É pena que o lado grave dos malfeitos do governo seja tão grave, sempre, que se precise tratá-los, e aos envolvidos como autores ou como áulicos, com a seriedade merecida pelos problemas do país. É pena, porque são muito engraçados, na sua política-pastelão, nas malandrices que saltam do segredo indispensável às manchetes desmoralizantes.
O próprio presidente da República autoriza o uso do seu nome para pressões ilegais, um ministro e um presidente do BNDES articulam a deformação da concorrência na maior privatização do mundo -e tudo o que resulta disso é um belo escândalo, do qual nenhum dos praticantes se recuperará, jamais. Só não é um episódio dos "Três Patetas" porque o número foi maior, com a participação de Pérsio Arida, Pio Borges, Elena Landau e outros associados àqueles.
O patetismo foi ainda maior do que seria uma derrota no leilão. É de pura má-fé a história, repetida por gente do governo e políticos e jornalistas-governistas, de que ""o consórcio que o governo é acusado de ajudar perdeu o leilão, logo, não houve ajuda". O consórcio dos interesses de Mendonça de Barros e Lara Resende, em favor do qual Fernando Henrique autorizou pressões em seu nome, na verdade estava autodesclassificado. Já comprara uma telefônica que o impedia, pelas regras do leilão, de arrematar o grupo formado por Telerj e mais 15 telefônicas. Os que armavam as jogadas, de dentro e de fora do governo, esqueceram as regras que armaram.
O outro argumento de defesa, também muito do agrado de Fernando Henrique e por ele mandado divulgar, em seu nome, pelo novo porta-voz, não é menos gaiato: vale por uma confissão do que o governo faz em caso de concorrências.
Depois de inventar uma diferença legal entre leilão e licitação, diz o tal argumento que, ""no caso de leilão, cabe ao governo (leia-se ao presidente) buscar maior competição e estimular o maior número de competidores". Ou seja, nas obras e demais concorrências que não sejam por leilão convencional, o governo não quer competição nem maior número de competidores.
É verdade.

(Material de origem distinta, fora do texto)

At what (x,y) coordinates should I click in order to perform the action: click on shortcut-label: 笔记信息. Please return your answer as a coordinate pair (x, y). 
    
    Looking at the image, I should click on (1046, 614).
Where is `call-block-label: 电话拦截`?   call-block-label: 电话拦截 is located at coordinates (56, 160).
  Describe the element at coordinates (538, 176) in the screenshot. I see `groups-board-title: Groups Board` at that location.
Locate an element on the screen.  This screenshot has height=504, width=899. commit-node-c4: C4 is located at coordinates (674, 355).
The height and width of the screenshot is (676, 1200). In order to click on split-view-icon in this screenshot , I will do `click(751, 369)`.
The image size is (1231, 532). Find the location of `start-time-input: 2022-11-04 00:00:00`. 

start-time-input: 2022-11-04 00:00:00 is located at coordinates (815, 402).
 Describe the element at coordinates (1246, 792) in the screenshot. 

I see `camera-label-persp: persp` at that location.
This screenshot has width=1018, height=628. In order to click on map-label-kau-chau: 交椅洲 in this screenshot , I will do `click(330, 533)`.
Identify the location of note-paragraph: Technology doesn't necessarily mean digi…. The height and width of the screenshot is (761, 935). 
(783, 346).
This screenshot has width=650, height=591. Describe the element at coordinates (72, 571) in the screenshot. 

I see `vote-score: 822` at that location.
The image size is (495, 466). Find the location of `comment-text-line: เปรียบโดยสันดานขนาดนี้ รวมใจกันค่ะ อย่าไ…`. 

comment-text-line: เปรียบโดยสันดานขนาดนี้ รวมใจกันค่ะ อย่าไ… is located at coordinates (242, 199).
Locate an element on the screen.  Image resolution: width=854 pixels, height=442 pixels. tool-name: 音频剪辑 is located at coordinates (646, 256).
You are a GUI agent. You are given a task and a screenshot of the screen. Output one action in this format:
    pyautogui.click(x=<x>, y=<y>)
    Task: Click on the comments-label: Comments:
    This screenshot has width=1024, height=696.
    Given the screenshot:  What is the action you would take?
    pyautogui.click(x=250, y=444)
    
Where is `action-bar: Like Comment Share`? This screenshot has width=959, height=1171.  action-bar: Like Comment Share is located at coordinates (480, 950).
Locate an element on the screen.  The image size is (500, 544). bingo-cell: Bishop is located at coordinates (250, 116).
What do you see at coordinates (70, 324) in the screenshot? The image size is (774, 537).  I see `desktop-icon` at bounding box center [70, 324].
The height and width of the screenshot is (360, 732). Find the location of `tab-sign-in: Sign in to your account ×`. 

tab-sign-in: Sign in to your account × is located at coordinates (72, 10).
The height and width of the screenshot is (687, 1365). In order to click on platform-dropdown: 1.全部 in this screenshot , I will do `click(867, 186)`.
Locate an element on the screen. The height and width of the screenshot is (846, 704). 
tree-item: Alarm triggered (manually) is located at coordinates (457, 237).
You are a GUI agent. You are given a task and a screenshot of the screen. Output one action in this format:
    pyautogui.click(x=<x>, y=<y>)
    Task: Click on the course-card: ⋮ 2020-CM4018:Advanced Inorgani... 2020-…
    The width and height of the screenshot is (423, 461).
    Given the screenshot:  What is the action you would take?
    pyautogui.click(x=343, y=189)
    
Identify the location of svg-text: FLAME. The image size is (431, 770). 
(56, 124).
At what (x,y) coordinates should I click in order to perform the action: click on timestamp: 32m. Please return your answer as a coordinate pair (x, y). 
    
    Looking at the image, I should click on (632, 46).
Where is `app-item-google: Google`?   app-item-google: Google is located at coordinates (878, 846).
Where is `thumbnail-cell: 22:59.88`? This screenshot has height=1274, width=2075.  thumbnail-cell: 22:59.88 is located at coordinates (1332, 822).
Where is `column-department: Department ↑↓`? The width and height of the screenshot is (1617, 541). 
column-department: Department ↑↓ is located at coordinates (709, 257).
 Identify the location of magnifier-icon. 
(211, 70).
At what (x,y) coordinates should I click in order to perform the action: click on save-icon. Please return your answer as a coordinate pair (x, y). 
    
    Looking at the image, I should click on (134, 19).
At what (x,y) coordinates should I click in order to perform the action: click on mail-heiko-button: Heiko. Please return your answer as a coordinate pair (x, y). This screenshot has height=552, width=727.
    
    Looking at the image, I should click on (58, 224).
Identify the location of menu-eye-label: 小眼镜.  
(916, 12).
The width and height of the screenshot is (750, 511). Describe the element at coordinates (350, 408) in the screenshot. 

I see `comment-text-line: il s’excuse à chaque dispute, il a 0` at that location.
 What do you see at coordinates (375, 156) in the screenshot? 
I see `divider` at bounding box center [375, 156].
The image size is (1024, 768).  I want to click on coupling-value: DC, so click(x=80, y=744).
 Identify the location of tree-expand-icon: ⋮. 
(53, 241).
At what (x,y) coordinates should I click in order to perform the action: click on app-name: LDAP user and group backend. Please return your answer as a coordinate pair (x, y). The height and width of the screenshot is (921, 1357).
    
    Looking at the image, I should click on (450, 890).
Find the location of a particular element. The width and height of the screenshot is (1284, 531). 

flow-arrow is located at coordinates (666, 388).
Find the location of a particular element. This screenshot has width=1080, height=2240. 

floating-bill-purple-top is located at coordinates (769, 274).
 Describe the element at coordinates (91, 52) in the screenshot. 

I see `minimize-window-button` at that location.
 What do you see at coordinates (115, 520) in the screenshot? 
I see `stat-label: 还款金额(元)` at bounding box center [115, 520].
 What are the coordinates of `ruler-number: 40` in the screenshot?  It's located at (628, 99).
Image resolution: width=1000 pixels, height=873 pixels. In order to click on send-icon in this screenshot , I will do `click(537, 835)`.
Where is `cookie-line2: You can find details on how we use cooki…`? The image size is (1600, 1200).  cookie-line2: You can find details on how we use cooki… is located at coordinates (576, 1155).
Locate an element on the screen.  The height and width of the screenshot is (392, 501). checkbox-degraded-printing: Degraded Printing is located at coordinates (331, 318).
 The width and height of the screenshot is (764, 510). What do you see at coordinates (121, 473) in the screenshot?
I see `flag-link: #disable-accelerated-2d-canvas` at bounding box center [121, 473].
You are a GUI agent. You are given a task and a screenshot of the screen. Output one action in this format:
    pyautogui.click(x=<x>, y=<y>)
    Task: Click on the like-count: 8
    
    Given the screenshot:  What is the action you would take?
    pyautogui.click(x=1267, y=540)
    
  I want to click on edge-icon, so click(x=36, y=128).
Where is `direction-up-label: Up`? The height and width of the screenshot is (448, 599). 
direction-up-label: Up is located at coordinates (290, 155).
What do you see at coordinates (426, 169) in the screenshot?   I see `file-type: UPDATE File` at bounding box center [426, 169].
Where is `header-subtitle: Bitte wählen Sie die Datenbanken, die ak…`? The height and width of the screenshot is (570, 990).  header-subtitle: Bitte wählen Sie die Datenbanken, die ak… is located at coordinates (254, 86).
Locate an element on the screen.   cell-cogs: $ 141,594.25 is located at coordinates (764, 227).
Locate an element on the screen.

Foi o que aconteceu, por exemplo, na licitação do bilionário projeto Sivam, ""vencida" pela Raytheon, segundo o desejo manifestado por Bill Clinton.
Há mais sobre os leilões, nos quais ainda ""cabe ao governo zelar pela qualidade dos competidores do ponto de vista técnico e financeiro". Se fosse o caso de licitação, dada a diferença de funções do governo nos dois gêneros, tal zelo não existiria, é o que diz o próprio governo.
E, argumento final da lisura, ""em última análise, quem decide o leilão é o preço, da forma mais lisa possível na competição final". É verdade, outra vez. Nas outras concorrências a decisão depende de outros fatores, tratados sem cerimônia mesmo em telefonemas dados para ou da Presidência da República, como ficou comprovado já no primeiro escândalo de gravação do governo Fernando Henrique. Outro caso gaiato: um integrante do governo quis provar negociata de outro e provou que a negociata era do governo mesmo.